» Schriftliche Aufgabe a
Gib die Auflistung von der Zeile mit „Bubnjevi (7, 490)“ bis zur Zeile mit „Locales comerciales (28, 334)“, beide eingeschlossen, noch einmal wieder und tausche dabei „Galpón“ gegen „Nave“ aus, ohne sonst etwas zu ändern. Die Bilder lässt du in der Antwort weg.

» Auszug zum Lesen

________________________________________

Öl-Taktik der Saudis: Schwarzes Gold zum Schleuderpreis
Erzfeinde im Nahen Osten Saudi-Arabien eröffnet Öl-Krieg gegen Iran
Riad - Die magische Grenze liegt bei 85 US-Dollar. So viel muss das Barrel Rohöl im Jahresschnitt kosten, damit Saudi-Arabien keine Verluste macht. Derzeit liegt der Ölpreis bei nur 72 Dollar. Trotzdem hat Riads Ölminister Ali al-Naimi beim Opec-Treffen in Wien eine Drosselung der Förderung verhindert - und hinterher von einer "weisen Entscheidung" gesprochen.
Dabei könnte das Kartell die Produktion reduzieren und damit den Ölpreis wieder in die Höhe treiben. Doch Saudi-Arabiens Herrscher verzichten lieber auf bares Geld.

________________________________________

» Eingabe

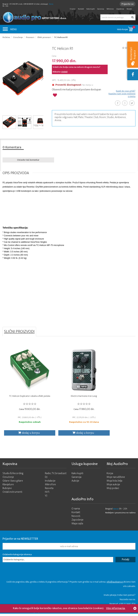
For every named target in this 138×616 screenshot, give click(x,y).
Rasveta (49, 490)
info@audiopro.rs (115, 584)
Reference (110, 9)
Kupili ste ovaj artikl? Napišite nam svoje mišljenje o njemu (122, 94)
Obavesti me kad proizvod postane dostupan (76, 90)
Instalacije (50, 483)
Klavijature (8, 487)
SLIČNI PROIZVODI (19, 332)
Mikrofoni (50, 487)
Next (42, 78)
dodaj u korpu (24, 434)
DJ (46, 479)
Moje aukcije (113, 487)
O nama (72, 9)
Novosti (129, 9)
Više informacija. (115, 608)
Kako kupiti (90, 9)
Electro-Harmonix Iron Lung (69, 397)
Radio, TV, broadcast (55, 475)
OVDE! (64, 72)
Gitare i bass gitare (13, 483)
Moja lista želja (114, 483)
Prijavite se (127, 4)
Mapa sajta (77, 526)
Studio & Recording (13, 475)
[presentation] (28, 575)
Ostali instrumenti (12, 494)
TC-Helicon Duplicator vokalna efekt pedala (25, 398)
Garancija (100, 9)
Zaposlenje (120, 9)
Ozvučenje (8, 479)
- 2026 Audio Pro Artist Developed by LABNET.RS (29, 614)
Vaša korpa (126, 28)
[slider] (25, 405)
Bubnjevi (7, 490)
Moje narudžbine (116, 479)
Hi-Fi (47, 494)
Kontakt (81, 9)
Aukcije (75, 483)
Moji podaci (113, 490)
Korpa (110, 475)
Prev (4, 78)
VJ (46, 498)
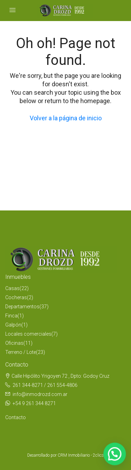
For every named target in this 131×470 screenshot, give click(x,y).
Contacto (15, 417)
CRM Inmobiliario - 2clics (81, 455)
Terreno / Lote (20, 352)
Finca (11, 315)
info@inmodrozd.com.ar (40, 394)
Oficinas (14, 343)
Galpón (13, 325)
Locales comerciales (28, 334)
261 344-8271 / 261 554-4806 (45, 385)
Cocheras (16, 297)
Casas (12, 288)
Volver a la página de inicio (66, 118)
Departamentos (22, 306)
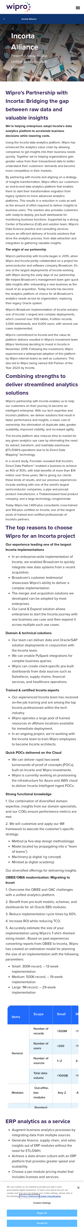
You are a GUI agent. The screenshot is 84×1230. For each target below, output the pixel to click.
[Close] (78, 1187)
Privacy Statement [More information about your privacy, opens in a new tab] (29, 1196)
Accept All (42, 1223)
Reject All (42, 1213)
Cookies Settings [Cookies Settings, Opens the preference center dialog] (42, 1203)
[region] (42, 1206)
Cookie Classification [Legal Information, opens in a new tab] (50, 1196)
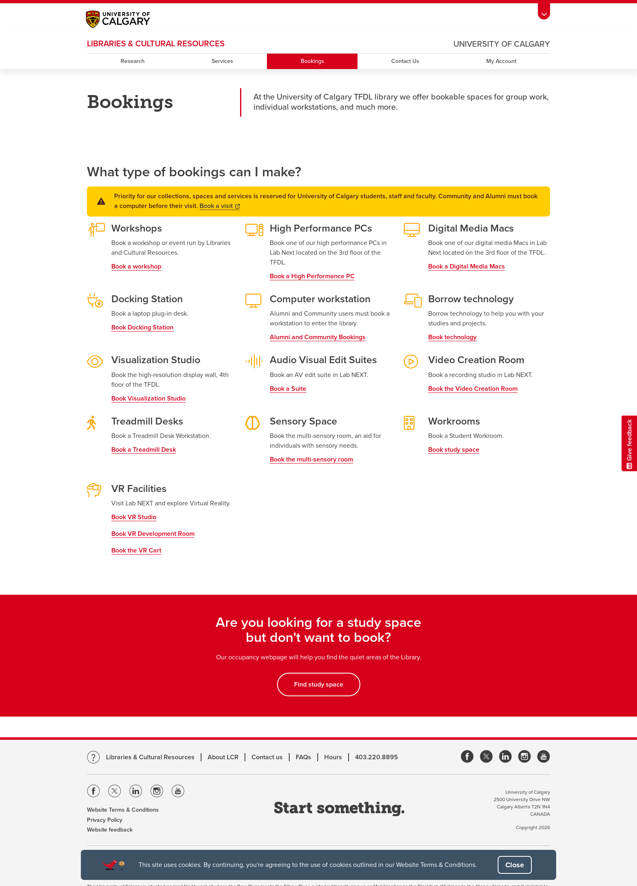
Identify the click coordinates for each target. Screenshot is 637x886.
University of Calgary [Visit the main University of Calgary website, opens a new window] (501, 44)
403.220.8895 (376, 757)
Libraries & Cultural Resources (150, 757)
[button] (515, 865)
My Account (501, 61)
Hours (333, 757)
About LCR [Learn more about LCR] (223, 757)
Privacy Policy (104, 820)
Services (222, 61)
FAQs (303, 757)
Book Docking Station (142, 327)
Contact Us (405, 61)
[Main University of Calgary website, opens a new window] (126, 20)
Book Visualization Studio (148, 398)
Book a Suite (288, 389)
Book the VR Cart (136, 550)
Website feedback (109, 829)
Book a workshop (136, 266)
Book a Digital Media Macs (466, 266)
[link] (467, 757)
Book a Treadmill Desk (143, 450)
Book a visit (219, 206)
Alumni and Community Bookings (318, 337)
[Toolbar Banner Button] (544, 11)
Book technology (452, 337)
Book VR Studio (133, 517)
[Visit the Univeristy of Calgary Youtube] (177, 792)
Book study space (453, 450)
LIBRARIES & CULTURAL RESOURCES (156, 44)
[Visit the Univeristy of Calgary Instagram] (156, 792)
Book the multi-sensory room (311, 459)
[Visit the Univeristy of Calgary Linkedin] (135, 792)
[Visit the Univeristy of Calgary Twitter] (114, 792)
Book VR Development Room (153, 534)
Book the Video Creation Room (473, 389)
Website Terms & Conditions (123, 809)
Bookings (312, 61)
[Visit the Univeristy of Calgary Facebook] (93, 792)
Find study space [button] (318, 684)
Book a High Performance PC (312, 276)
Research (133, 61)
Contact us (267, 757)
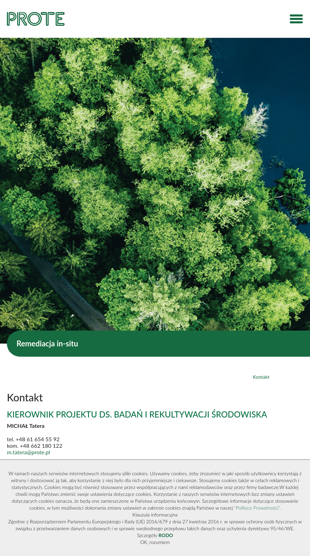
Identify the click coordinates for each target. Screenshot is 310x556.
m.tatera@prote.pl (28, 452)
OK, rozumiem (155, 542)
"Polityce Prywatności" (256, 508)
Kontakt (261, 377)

________________________________________

» Schriftliche Aufgabe b
Wie viel muss das Barrel Rohöl laut dem Artikel über die Öl-Taktik der Saudis im Jahresschnitt kosten, damit Saudi-Arabien keine Verluste macht?

» Fertige Antwort a
Bubnjevi (7, 490)
Moje narudžbine (116, 479)
Hi-Fi (47, 494)
Kontakt (81, 9)
Aukcije (75, 483)
Moji podaci (113, 490)
Korpa (110, 475)
Prev (4, 78)
VJ (46, 498)
For every named target in this 131×470 screenshot, give click(x,y).
Contacto (15, 417)
CRM Inmobiliario - 2clics (81, 455)
Terreno / Lote (20, 352)
Finca (11, 315)
info@inmodrozd.com.ar (40, 394)
Oficinas (14, 343)
Nave (13, 325)
Locales comerciales (28, 334)

» Fertige Antwort b
85 US-Dollar